日本地球惑星科学連合2023年大会

講演情報

[J] 口頭発表

セッション記号 A (大気水圏科学) » A-OS 海洋科学・海洋環境

[A-OS17] 沿岸域の海洋循環と物質循環

2023年5月23日(火) 15:30 〜 16:45 102 (幕張メッセ国際会議場)

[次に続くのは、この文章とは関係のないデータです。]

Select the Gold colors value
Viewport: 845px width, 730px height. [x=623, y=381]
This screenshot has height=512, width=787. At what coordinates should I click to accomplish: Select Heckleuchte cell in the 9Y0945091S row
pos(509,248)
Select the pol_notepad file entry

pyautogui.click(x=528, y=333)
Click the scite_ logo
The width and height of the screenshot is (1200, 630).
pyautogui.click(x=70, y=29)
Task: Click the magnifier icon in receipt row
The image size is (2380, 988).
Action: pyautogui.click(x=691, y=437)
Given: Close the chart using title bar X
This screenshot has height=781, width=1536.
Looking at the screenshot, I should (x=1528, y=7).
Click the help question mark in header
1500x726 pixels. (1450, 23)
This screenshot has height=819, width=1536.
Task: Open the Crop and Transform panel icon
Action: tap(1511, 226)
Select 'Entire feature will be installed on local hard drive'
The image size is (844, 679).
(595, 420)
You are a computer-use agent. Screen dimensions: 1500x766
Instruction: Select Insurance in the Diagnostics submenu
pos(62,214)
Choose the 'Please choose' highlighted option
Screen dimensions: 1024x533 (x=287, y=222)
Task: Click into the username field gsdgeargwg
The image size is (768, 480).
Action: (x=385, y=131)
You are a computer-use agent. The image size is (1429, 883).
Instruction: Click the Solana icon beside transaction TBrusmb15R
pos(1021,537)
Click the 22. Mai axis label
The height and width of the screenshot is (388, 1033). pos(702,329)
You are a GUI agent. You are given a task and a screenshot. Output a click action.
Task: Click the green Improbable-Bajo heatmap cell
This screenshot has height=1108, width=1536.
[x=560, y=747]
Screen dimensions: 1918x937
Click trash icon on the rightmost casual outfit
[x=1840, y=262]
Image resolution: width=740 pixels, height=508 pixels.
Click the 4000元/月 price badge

コンビーナ:和田 茂樹(筑波大学)、高橋 大介(東海大学)、永井 平(水産研究教育機構)、増永 英治(Ibaraki University)、座長:増永 英治(Ibaraki University)、和田 茂樹(筑波大学)

16:30 〜 16:45

[AOS17-10] 広範囲に捉えた河川フロントの流速場の推定

*杉原 光都1木田 新一郎2中村 知裕3横松 和1 (1.九州大学総合理工学府、2.九州大学-応用力学研究所、3.北海道大学-低温科学研究所)

キーワード:河川フロント、流速場推定、ドローン

河川水と海水の間で起こる混合過程の理解を進めるため、北海道厚岸湾で形成された河川フロントをドローンを用いて空撮観測した。河川フロントとは河川水と海水の境界を指し、塩分が急激に変化し、数分および数メートルスケールで変化する現象である。そのため船舶観測では捉えることが難しく、高頻度・高解像度で空撮を行う必要がある。これまで我々が沿岸域で進めてきた空撮データはカメラを真下に向けた空撮手法を用いてきた。この手法では空間解像度が均一になるものの、撮影範囲が狭く、空間構造の大きな河川フロントの全体像を捉えることが難しい。そこで本研究ではカメラを斜めに傾けることで、近距離は高解像度で捉えつつ、遠方は広範囲で捉えることを目指した。
また、河川フロントの流速場の推定方法として、空間的局所最適化法を用いることで河川フロントの輪郭を追跡し画像間の変形に対応できるようにした。その結果、空撮画像から画像中に含まれる口径食や照り返しの影響を除去することで、河川フロントの流速場を推定することに成功した。推定値はADCPを用いた現場の観測値に近い値であり、十分な精度があることが確認できた。
今後は河川フロント上に形成された渦など、より高解像度な流速分布の推定を行う予定である。